What you should do
Copy out the text of the material below line for line, leaving out the pictures.

Given entries

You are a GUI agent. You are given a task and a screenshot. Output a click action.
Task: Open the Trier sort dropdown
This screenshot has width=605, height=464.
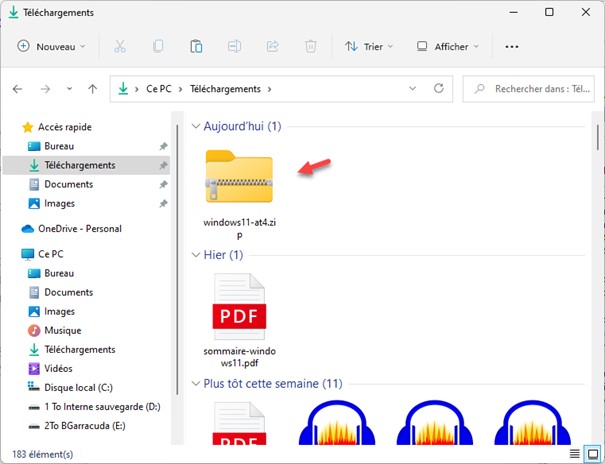(368, 47)
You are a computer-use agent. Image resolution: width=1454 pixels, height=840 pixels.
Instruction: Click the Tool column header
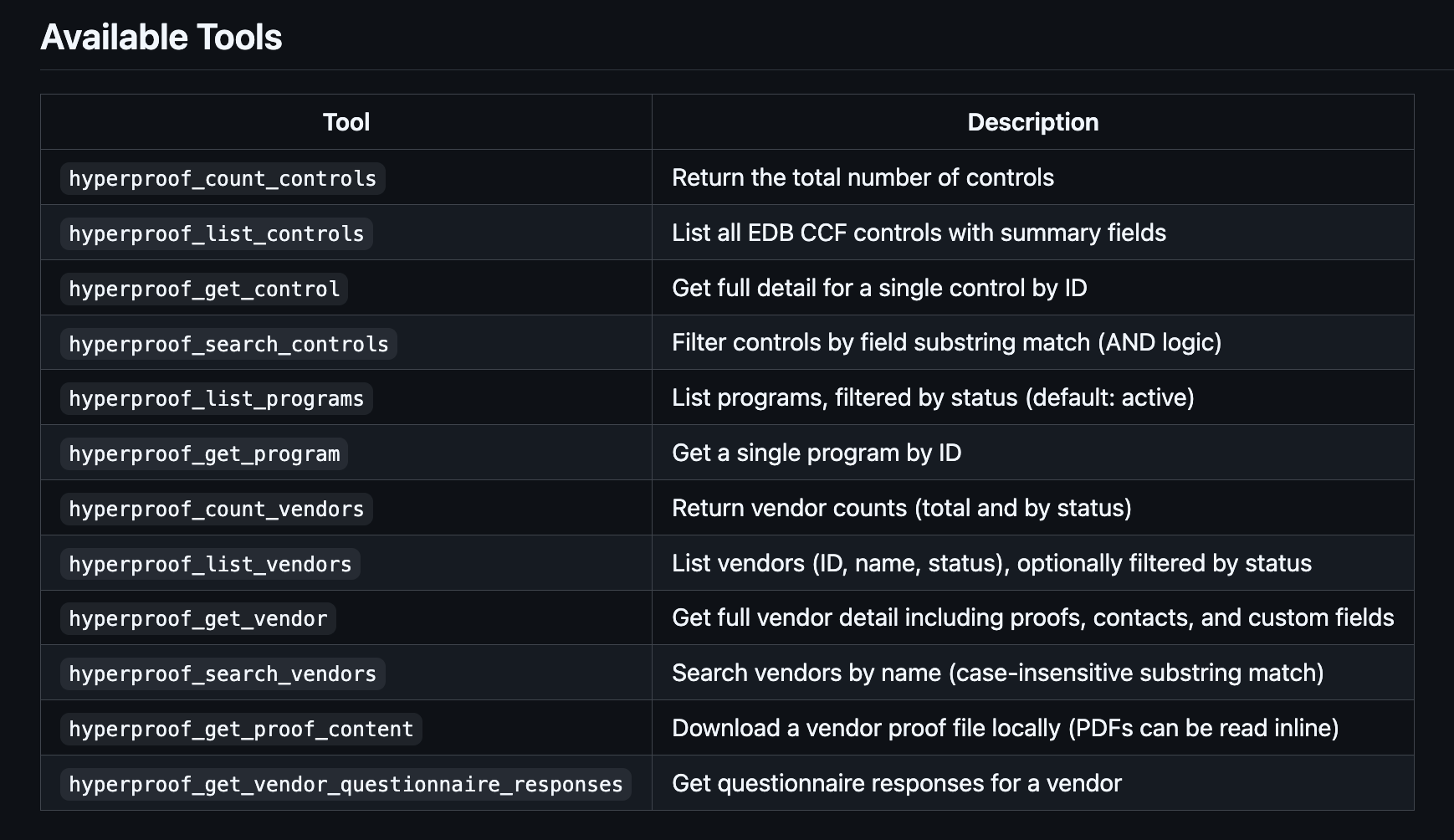[346, 122]
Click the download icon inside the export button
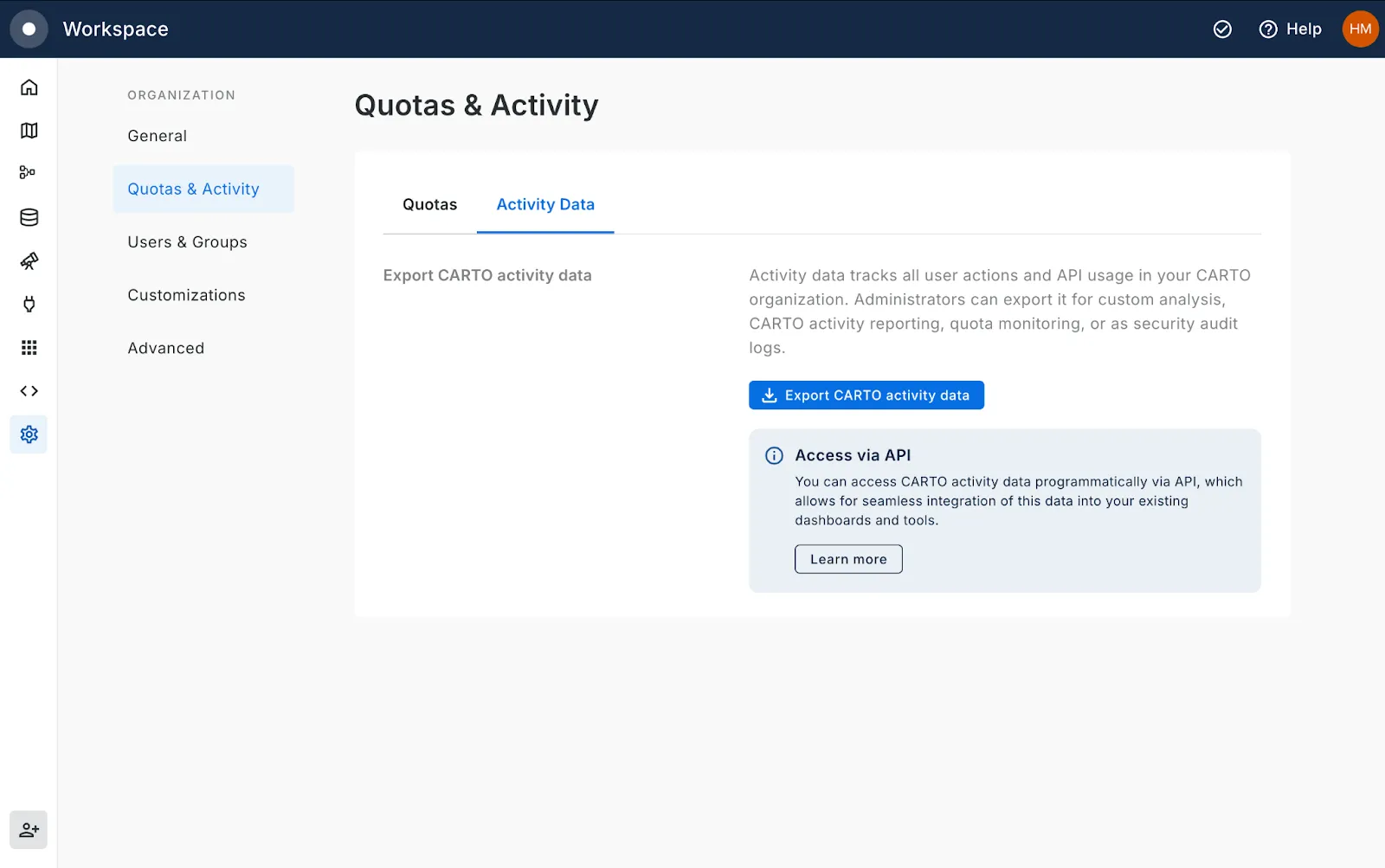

Solution
You are a GUI agent. You are given a task and a screenshot. Output a click action.
Task: Open the Trier sort dropdown
This screenshot has width=605, height=464.
(368, 47)
You are a computer-use agent. Image resolution: width=1454 pixels, height=840 pixels.
Instruction: Click the Tool column header
[346, 122]
Click the download icon inside the export button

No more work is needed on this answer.